"Hello masm32", not a BOT, new member

mineiro · February 15, 2017, 01:01:24 AM

hello LordAdef;
"little endian" and big endian is about your question.

mov [eax], bx ; send the 2 bytes (grouped) to dest array

on line above, if bx == 0102h , when you store this value from register to memory their order changes because you're dealing with word, so will be stored on memory as 0201h.
Just check this, after store a word,dword, qword on memory, get only one byte from that address instead of more than 1 byte and you will see the point.
mov [eax],12345678h ;a double word, 4 bytes group stored on address pointed by eax register
So, on memory that will look like
[rax] pointed address contents == 78563412h

offtopic: Oh yes LordAdef, I'm from Minas Gerais, yes, this slogan is about Rauzlito. Good to see brothers here trying the Latim language of computers.

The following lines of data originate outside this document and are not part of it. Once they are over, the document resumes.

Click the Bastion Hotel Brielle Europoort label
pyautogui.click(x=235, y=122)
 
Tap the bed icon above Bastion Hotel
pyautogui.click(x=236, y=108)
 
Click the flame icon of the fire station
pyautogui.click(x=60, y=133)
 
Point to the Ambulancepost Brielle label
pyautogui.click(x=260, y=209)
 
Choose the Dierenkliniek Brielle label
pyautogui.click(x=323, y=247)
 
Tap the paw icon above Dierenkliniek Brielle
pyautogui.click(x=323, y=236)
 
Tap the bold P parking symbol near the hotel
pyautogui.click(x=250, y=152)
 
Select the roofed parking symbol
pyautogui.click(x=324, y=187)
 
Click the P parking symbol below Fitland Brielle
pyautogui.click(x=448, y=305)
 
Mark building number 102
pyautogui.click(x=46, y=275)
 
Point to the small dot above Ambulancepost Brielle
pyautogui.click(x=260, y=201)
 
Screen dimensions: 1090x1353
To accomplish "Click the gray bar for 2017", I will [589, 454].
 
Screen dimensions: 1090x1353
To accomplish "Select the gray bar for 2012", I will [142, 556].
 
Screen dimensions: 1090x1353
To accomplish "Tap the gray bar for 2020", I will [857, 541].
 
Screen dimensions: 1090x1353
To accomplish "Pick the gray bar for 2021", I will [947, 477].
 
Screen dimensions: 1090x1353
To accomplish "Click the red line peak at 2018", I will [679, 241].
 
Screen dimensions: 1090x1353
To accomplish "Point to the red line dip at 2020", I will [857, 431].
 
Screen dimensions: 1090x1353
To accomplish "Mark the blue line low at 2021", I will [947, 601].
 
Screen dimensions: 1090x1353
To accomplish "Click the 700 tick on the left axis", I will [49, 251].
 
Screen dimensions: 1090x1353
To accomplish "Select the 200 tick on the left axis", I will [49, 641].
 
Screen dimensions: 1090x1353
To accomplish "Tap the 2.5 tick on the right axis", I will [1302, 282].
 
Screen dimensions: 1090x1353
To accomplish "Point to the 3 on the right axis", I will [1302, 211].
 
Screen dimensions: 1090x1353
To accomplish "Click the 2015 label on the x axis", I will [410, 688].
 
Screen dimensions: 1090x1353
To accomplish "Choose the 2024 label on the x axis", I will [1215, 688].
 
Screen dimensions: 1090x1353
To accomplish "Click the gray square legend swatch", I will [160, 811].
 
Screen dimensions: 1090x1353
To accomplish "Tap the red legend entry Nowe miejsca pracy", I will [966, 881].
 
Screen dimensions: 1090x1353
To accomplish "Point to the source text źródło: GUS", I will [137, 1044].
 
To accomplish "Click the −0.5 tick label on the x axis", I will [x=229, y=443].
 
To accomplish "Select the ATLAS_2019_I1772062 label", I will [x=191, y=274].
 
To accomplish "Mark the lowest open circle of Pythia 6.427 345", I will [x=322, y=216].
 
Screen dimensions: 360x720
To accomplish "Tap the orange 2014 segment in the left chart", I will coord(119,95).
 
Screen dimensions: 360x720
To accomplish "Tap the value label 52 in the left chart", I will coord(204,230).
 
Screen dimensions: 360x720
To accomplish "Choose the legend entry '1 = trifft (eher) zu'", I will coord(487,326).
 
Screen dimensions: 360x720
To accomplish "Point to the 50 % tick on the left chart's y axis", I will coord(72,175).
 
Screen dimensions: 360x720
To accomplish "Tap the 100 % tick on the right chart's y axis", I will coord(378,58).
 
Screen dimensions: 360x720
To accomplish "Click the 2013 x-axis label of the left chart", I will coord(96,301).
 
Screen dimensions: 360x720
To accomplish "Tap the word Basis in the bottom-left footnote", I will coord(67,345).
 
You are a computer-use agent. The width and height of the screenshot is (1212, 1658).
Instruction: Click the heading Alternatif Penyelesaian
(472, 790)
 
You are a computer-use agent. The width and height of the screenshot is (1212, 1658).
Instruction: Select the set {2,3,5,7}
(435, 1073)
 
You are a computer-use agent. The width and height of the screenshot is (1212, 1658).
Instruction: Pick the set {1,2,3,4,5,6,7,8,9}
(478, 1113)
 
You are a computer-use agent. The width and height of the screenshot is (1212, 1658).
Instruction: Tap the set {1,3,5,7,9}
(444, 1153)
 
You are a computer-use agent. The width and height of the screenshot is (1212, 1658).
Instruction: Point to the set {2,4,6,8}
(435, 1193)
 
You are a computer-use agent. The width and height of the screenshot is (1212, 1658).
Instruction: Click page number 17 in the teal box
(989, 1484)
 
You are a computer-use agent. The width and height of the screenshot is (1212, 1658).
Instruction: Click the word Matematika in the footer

FORTRANS · February 15, 2017, 01:07:57 AM

Hi,

X86 is little endian, which means when you store a register to
memory, its apparent byte order becomes reversed. For the BX
register, you can use the old DOS DEBUG to see what/how that
happens. Or there are endless tutorials and discussions on endian-
ness fun out and about the web.

HTH,

Steve N.

P.S. While typing I was scooped (someone beat me to answer.).

SRN

hutch-- · February 15, 2017, 02:01:22 AM

A couple of things here, Steve is right about the byte order of a 32 bit register if you think of 4 bytes labeled 0123, in memory they are stored as 3210 and this is a characteristic of x86 hardware. It catches people who are learning because byte data like text is stored left to right but numbers are stored in reverse order. In 32 bit you can access the two lowest bytes with AL and AH but for a long time Intel have advised against using the high byte and it 64 bit you cannot access it at all.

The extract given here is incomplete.